Hi, I'm completely new to this to please bare with me, might be a bit long too so sorry...
I'm 27 years old and I have 2 young children and an amazing husband. I usually work as a health care assistant at my local hospital (I'm a bank worker so tend to do 1 full 12 hour shift a week but only for about 1.5 years I was a stay at home mum before).
Around the beginning of the year I noticed some back pain developing and initially didn't think too much of it as I'd had back pain on and off for years. But this was different and just got worse and worse all down my spine and around my hips/pelvis. I also noticed other aches and pains all over and a lot of stiffness in the mornings and severe fatigue. By mid March I was off sick from work, due to the physical nature of my job I was completely unable to do it.
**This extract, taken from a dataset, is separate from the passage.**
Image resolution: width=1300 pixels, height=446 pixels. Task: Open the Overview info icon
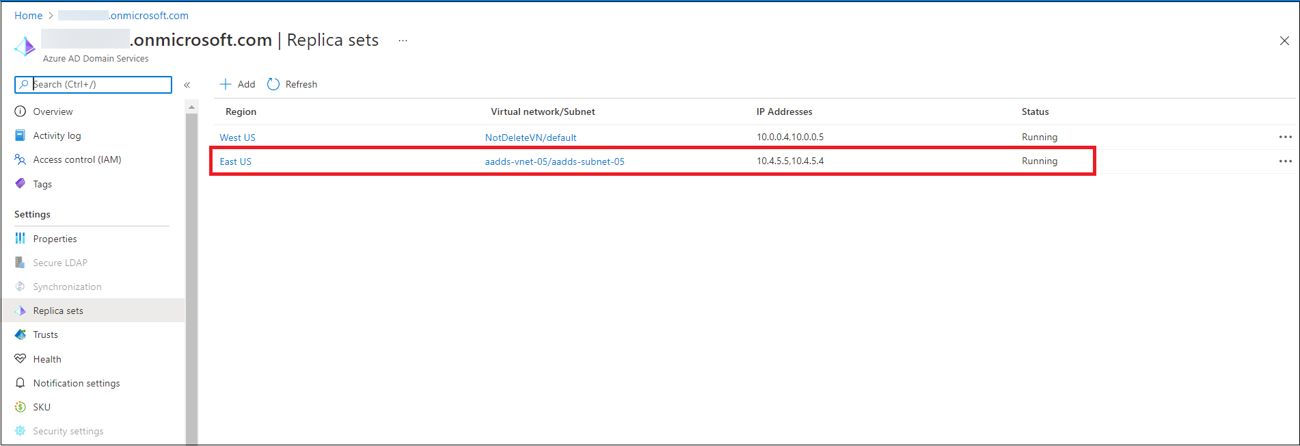point(21,112)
I also have a problem with my left wrist which is as yet undiagnosed so I had seen a rheumatologist before but had been discharged as they didn't think they had anything to offer other than that I was hla-b27+.
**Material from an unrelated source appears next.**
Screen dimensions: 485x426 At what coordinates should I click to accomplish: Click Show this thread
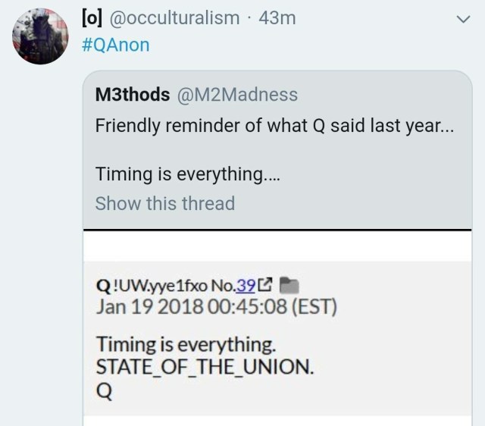point(165,203)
So i got myself referred back to the rheumatologist and saw them in April. They seemed to believe I had a form of Axial Spondyloarthritis based on my symptoms and family history. She gave me some anti inflammatories (etoricoxib), advice and sent me for and mri.
The mri didn't show any inflammation but did so some degenerative changes, particularly at l4-l5 and t7-t8 where I have a small disc herniation but that doesn't seem to be causing my issues (so they say).
So now I've just been told to keep taking painkillers and nsaids indefinitely and try physio (clearly they don't communicate because I've been having physio since april and am just about to finish up my course of hydrotherapy).
So now I don't know where to go from here. I use crutches from my physio to walk because it's too painful to walk. I'm in pain literally all the time. I wake up in pain in the night. I'm so stiff Its just awful. And i have to wear a splint on my wrist almost all day when I'm out. I take cocodamol and etoricoxib but I'm under the impression they may not let me have the etoricoxib from now on since the rheumatologist doesn't want to know.
I'm so young and can't work or play with my kids and my husband has to help with everything because I can't do it. It's so unfair.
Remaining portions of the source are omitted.